So a third posting on football-related maters which is unusual for me. But I couldn’t let today go by without congratulating my home time team Blackpool FC having won promotion to the Championship from the Div 1 play-off final. Wey hey. They beat Lincoln City 2-1 at Wembley after conceding a first minute own goal. Kenny Dougal was the 2 goal hero and a bit of a poster boy. Do you know that Blackpool are the play-off kings having won 6 finals – a record! God knows how they’ll do in the very competitive Championship but that’s all for tomorrow. After the years of mis-management by the detested Oystons it’s a time to celebrate. Let’s have a look at one of the goals being scored…
Now just to show I’m not totally partisan, celebrations too to Brentford FC for securing promotion at last to the Premiership at yesterday’s Championship play-off final, beating Swansea 2-0. They’ve been knocking at the door for the last few seasons and I couldn’t have been more pleased to see them achieve it. Did you also know that this ended a losing run of 32 play-off campaigns and 16 finals by teams wearing red and white shirts and black shorts? Well there you go. You cannot say I don’t keep you peppered with the occasional interesting fact.
In case you don’t know we lived for a v happy couple of years in the old Barratt HQ overlooking the M4 flyover in Brentford…

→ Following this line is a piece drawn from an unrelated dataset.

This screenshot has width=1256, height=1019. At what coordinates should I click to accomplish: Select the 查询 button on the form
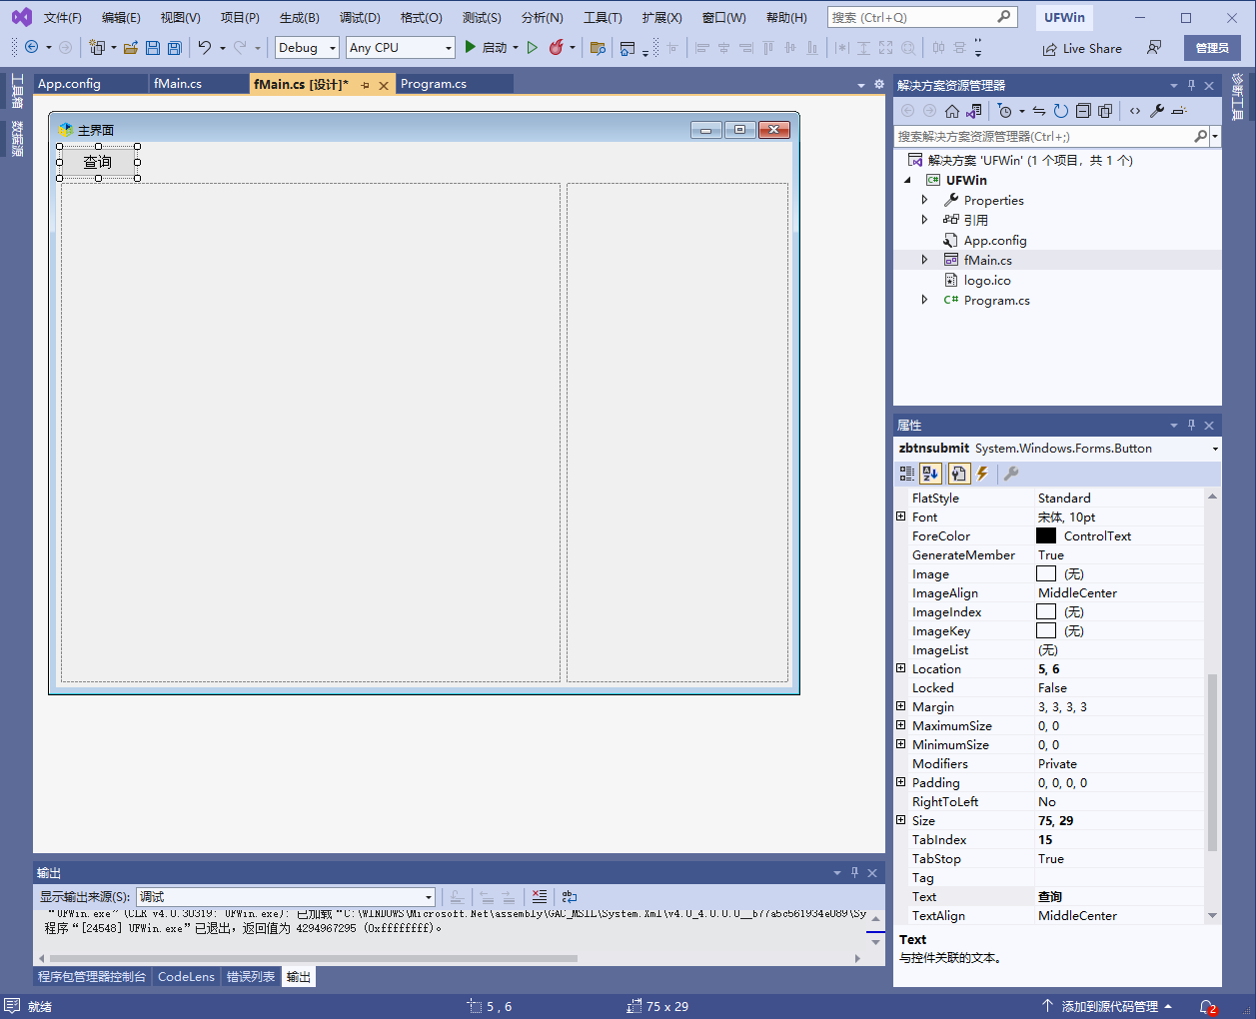point(98,162)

It was a rather cool converted Art Deco building and we lived within 200 yds of the old Brentford stadium which as all keen footie fans will know was the only stadium in England with pubs located on each of the 4 corners. It also had the best chippy located on the S Ealing Rd corner which was mobbed on match days/evenings. Whilst at the Barratt apartment we used to look after after two beautiful youngest grandsons and collected them 4 days a week from nearby Chiswick. We had some fab times with them especially in Gunnersbury Park across (or at least under) the busy M4. The boys were about 3 and a bit and 1 and a bit and both needed a little morning/midday sleep to take the edge off. Elliott was always a sweetie and a 5 minute car ride was all to took to get him dozing. Younger grandson Noah was always more of a pickle and he never fell for the car trick always wanting to be taken for a buggy ride with bottle. And you needed to walk a good mile or so before he’d deign to drop off. I may not have attended too many matches at the old ground but I must have walked around Brentford’s stadium at least 100 times and knew every frigging brick and rusting stand wall. It wasn’t a pretty ground.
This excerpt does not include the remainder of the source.